Of course, I don’t know exactly what the congressman thinks, but he has previously demonstrated that AIPAC can reliably depend on him. Recently, he declined to sign a letter from 32 congressional colleagues (including many who support his stance on Yemen) objecting to trumped-up charges against Issa Amro, a Palestinian rights activist and nonviolent resistance leader who is known worldwide as the “Palestinian Gandhi.” Additionally, in his first term, shortly after returning from an AIPAC sponsored trip to Israel, he became one of 25 Democratic Congressmen out of 187 to vote against the Iranian nuclear deal (I wonder if he would travel to the Occupied Territories as a guest of an Israeli-based pro-Palestinian human rights organization such as B’tselem).

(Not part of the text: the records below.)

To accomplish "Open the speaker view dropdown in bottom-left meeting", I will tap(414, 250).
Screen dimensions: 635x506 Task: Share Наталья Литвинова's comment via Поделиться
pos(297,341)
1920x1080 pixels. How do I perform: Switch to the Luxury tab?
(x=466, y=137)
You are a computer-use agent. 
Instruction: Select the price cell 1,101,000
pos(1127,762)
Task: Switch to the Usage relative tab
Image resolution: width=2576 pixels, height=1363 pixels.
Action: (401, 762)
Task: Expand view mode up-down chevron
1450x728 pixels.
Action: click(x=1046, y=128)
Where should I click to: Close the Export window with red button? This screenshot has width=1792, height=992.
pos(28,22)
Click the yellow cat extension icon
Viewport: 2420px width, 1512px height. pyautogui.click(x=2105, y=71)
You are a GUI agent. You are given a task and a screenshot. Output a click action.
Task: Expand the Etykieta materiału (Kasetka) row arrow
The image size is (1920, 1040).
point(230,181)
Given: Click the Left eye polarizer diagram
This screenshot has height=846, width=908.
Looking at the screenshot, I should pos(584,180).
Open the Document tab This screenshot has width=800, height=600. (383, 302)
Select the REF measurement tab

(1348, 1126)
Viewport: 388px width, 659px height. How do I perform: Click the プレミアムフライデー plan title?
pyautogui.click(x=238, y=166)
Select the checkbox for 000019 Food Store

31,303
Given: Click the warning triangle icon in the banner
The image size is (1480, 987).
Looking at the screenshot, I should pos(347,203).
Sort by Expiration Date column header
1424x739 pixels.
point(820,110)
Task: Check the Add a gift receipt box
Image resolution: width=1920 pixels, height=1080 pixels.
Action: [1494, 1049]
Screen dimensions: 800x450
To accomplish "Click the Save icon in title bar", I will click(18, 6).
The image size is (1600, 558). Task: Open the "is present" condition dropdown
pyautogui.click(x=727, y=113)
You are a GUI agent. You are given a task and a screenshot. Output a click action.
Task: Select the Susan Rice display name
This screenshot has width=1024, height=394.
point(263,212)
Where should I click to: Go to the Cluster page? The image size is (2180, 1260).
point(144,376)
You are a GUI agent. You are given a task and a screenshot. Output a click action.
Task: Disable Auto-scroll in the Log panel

And according to the website maplight.org, pro-Israel interest groups donated over $56,000 to his 2016 congressional campaign.
As Congressman Lieu is a constitutional lawyer, I am sure he’s aware that no action challenging the legality of boycotts has ever succeeded in the United States. Since he strongly values individual freedom, he must recognize that protecting this legitimate, non-violent tool of protest—even when employed in support of a cause he might not endorse–is vital to the health of a democracy. As a human rights advocate, he must know that boycotts like the Boston Tea Party, Montgomery, and South Africa directly contributed to ending injustice and oppression. And as a spokesman for many national and international causes that concern people well beyond the borders of California’s 33rd, he seemingly understands that people around the world look to strong, principled international leaders for inspiration and guidance.
Thus, I urge Congressman Lieu him to withdraw his support for this poorly conceived and written bill. I respect much of his work and many of his courageous stances in support of progressive causes. But if he will not consistently live up to the principles he espouses, I will not support or endorse him as my representative in Washington.